Document extract:
I guess the 'little to lose' philosophy could apply to Tyler as well. A bit of a rouges gallery I'll agree but I'd imagine the Feds learned something about this game from BALCO. Jose Canseco had little credibility for very similar reasons and turned out to be speaking the truth about the problem in baseball.

I'm hoping this is about to get really interesting. That's why the release of those email messages seemed like more of a strategy than an explanation of FL's motives. I'd still think the people who are really, really PO'd about Floyd will still say that if you haven't tested positive, you're not a doper. The evidence against that thinking is mounting.


----------



## robdamanii (Feb 13, 2006)

"Cooperating" doesn't necessarily mean "guilty"

Never has, never will.


----------



## blackhat (Jan 2, 2003)

robdamanii said:


> "Cooperating" doesn't necessarily mean "guilty"
> 
> Never has, never will.


No, but "in exchange for leniency" would seem to suggest that there's something compelling them besides the desire for a clear conscience.


----------



## Dwaynebarry (Mar 16, 2004)

3rensho said:


> I'm betting on Zabriskie stepping in to 'splain himself. QUOTE]
> 
> That would be my bet. He and Landis are suppose to be good buddies, Landis is supposed to have stayed with him just before all this went down. JV seems to be saying "he's riding clean now".
> 
> Obvious deal would be telling what he knows about his own and other riders past doping in exchange for a reduced or no suspension at all. These are just the kind of deals the UCI has always opposed because they don't want anyone talking. It will be interesting if this pans out, to see what kind of stance USA cycling takes on such deal, since Johnson is suppose to be Armstrong & Weisel's man.


----------



## Comer (Jan 13, 2009)

You know, love him or hate him Armstrong has done more for cycling in the US than anyone. No, I don't ride a Trek and I've been into cycling way before Armstrong came around. I actually named my son after him in 1989 When Lance was a triathlete and my son's middle name is Davis, so you know where my thinking was. It's amazing so many people want the guy to fail? I even read one post where a guy said he'd like to see him cuffed, WTF???

I don't get it. My life isn't changed whether these allegations are true of false. Don't give me this **** that so and so would've won, hell they were doing it too more than likely...

I was one of those people that actually believed FL, but which FL do I believe? The one that testified, collaborated on a book, lost everything to prove his innocence? Or, do I believe the FL that's pissed and rightfully so that he has pretty much been black balled when others have not? Who do I believe? 

Plus I still love Lemond, in the mid to late eighties, he was the man for USA cycling. Love the guy. I don't know, I just don't understand the hatred for Armstrong? Is it his success? I applaud it. 

Finally, because of the Armstrong factor there are a lot of really cool people that I get to cycle with, people that probably would've never discovered the beauty of the sport if not for his dominance at the Td'F and his popularity, for that I am thankful for the many newer friendships.


----------



## stevesbike (Jun 3, 2002)

The game really changes now that Jeff Novitzky is involved leading an FDA investigation (of BALCO). The threat of grand jury testimony, indictments, and jail time for perjury (Marion Jones) will likely loosen some tongues.

Exercise objective: Using the forum thread, explain in one to three sentences why the final post expects the investigation to "loosen some tongues."

Recorded information:
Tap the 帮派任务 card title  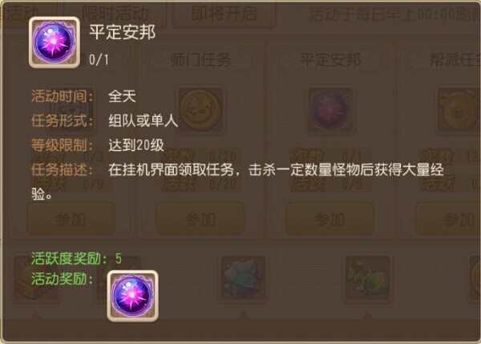tap(455, 60)
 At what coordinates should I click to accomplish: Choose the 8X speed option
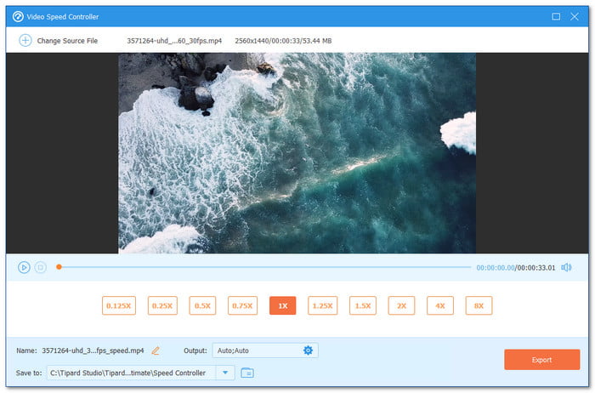point(479,306)
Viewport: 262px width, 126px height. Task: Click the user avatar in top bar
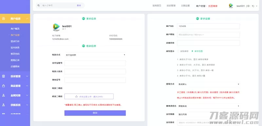(x=231, y=6)
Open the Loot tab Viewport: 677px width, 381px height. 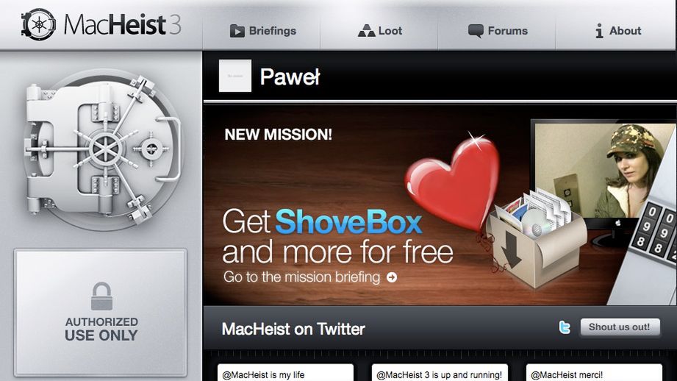(x=379, y=31)
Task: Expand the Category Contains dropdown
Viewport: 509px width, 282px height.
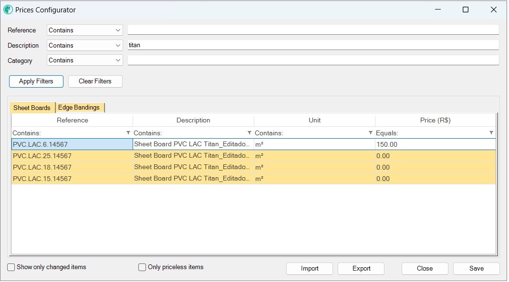Action: click(x=85, y=60)
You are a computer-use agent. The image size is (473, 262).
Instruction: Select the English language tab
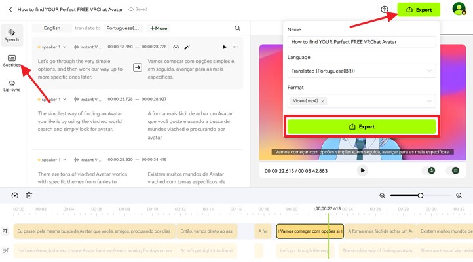[x=52, y=28]
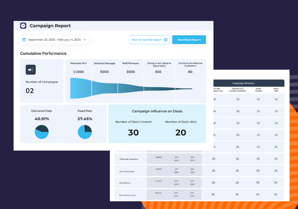Click the megaphone campaigns icon
This screenshot has width=298, height=209.
30,70
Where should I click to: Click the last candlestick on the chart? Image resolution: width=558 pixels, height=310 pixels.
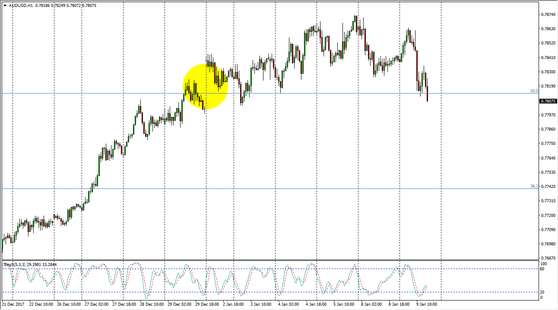(428, 94)
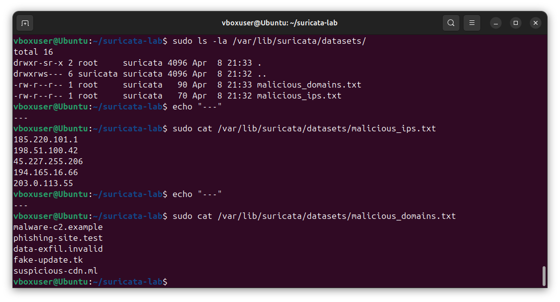Select the domain suspicious-cdn.ml

click(55, 270)
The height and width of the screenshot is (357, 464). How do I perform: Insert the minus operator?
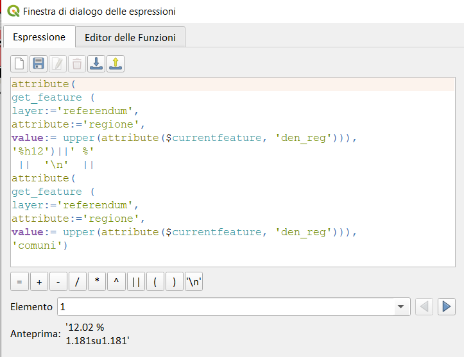(x=58, y=281)
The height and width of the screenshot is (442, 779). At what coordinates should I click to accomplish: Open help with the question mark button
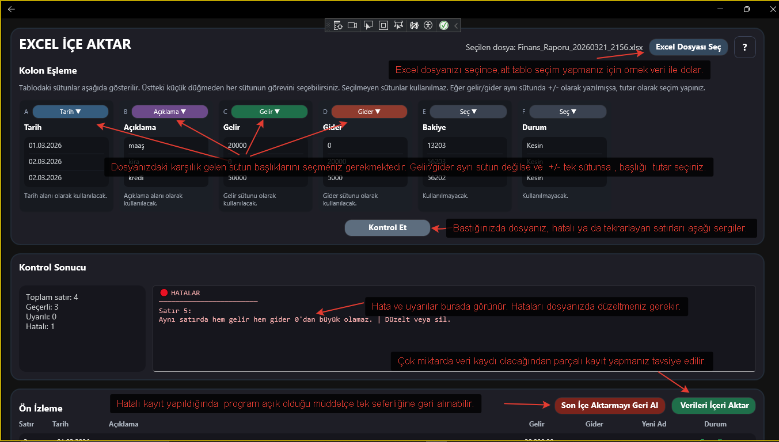(x=744, y=47)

Completed task: The game changes now that Jeff Novitzky is involved, leading an FDA investigation. The threat of grand jury testimony, indictments, and jail time for perjury, as in the case of Marion Jones, is expected to make people talk.